Analytical ultracentrifugation is a classical method of research in biochemistry, molecular biology and polymer physics. During centrifugation, the process of sedimentation (precipitation) occurs (deposition of macromolecules and/or colloidal particles in solution under the influence of centrifugal forces). Ultracentrifuge was created by Swedish physical chemist Nobel Prize winner T. Svedberg specifically to create bigger, than gravity, the sedimentation force to affect the particles dissolved in the solution. This experimental setup consists of a rotor that spins around its axis with high constant speed, the cell with solution which is placed at the distance from the rotation axis. Centrifugal force directed radially from the axis of rotation, resulting in the motion of the particles and the velocity of the particles sedimentation in solution allows to estimate their molecular weight.
Sedimentation can be used to analyze the behavior of almost all solutions in terms of their concentration, molecular weight of the studied molecules and the used solvent. It is also should be mentioned that the analytical ultracentrifugation is non-destructive, rapid and relatively simple method for studying solutions.

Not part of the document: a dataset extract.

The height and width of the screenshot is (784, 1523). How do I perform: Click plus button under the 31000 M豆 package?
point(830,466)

The experimental setup acquired for RC "Center diagnostic of functional materials for medicine, pharmacology and nanoelectronics" allows to study velocity sedimentation on 4 holes titanium rotor (3 samples and a counterweight).
Fig.
On the left is a perspective view of Beckman Analytical Centrifuge (ProteomeLab™ XL-I Protein Characterization System), on the right is a schematic representation of the 4-holes rotor. The centrifuge has two built in optical systems (interference and absorption) to register the concentration distribution of dissolved matter in the cell with time during sedimentation. The result of the experiment is a series of concentration profiles as a function of time from the start of centrifugation. As experiment is over the processing of acquired data provides a differential distribution of the matter mass fraction on the sedimentation coefficient, afterall it is possible to estimate the average value of sedimentation coefficient of the studied solution.

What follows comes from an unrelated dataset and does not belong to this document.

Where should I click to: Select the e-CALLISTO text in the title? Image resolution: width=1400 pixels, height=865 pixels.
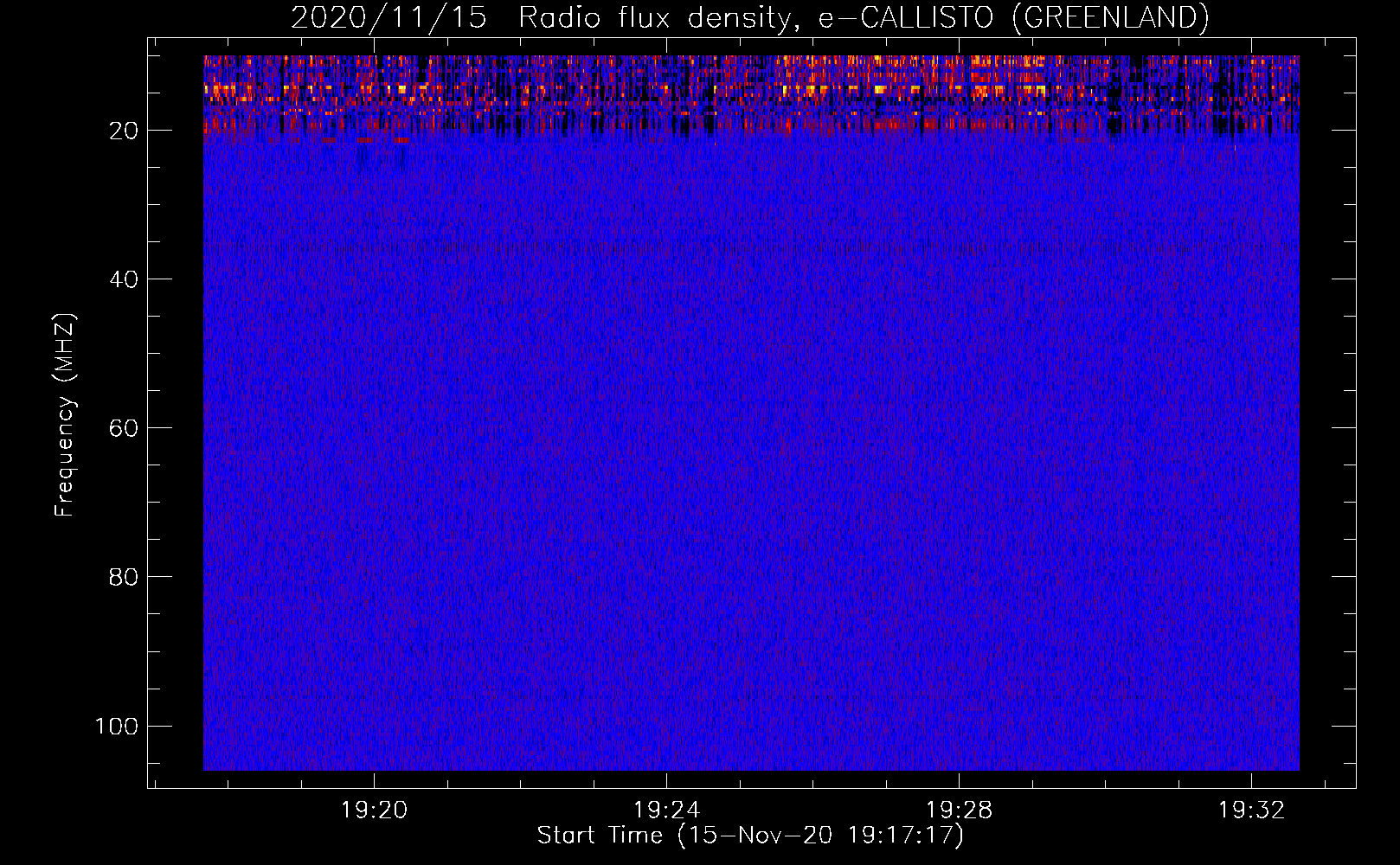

1. Specifications of analytical centrifuge (ProteomeLab™ XL-I Protein Characterization System):
1.1. Maximum speed – 40 000 rpm;
1.2. The maximum acceleration – 200.000 g;
1.3. The minimum volume – 0.45 ml of solution / sector;
1.4. Sample temperature is controlled in the range: the lower boundary of 0oC, the upper limit of 40oC.
2. Characteristics of the optical system to measure the absorption in the UV and visible range:
2.1. The change in wavelength is possible in the range: lower limit – 190 nm and upper limit – 800 nm;
2.2. Optical density range – 0-3 absorbance units;
2.3. In the radial scan measurement results are presented as a graph of the optical density, containing 1650 data points per scan, adjustable shift of the radial coordinate is in the range 0.01-0.1 mm;
2.4. Measurement time of absorption is up to 20 ms.
3. Interference characteristics of the optical system:
3.1. Laser wavelength is 660 nm;
3.2. Installed camera resolution is 2048 x 96 pixels;
3.3. The scan time – 5 s.
3.4. Interferometer error is not exceeding 0.003 fringe.